WHAT THIS TASK INVOLVES ▸ Wherever "width" occurs in the entries, copy the line that holds it.

DATASET ENTRIES ▸
☆ ☆ ☆ ☆

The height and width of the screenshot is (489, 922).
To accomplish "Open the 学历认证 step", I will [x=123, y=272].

☆ ☆ ☆ ☆

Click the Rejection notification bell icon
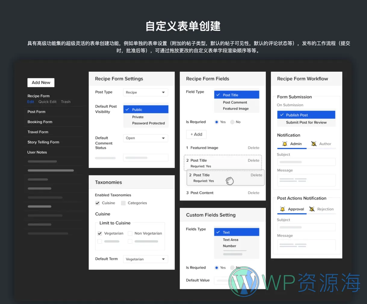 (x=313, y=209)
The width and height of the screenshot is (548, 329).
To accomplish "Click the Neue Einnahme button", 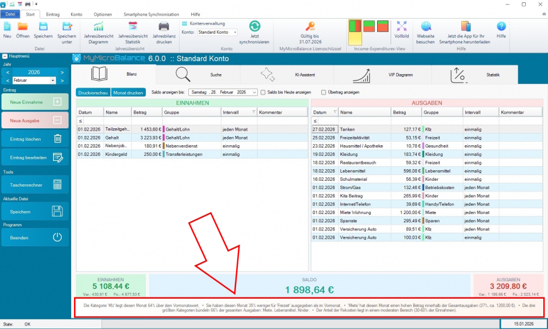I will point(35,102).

☆ ☆ ☆ ☆

SOLUTION TO THE PROBLEM ▸
The height and width of the screenshot is (489, 922).
The width and height of the screenshot is (548, 329).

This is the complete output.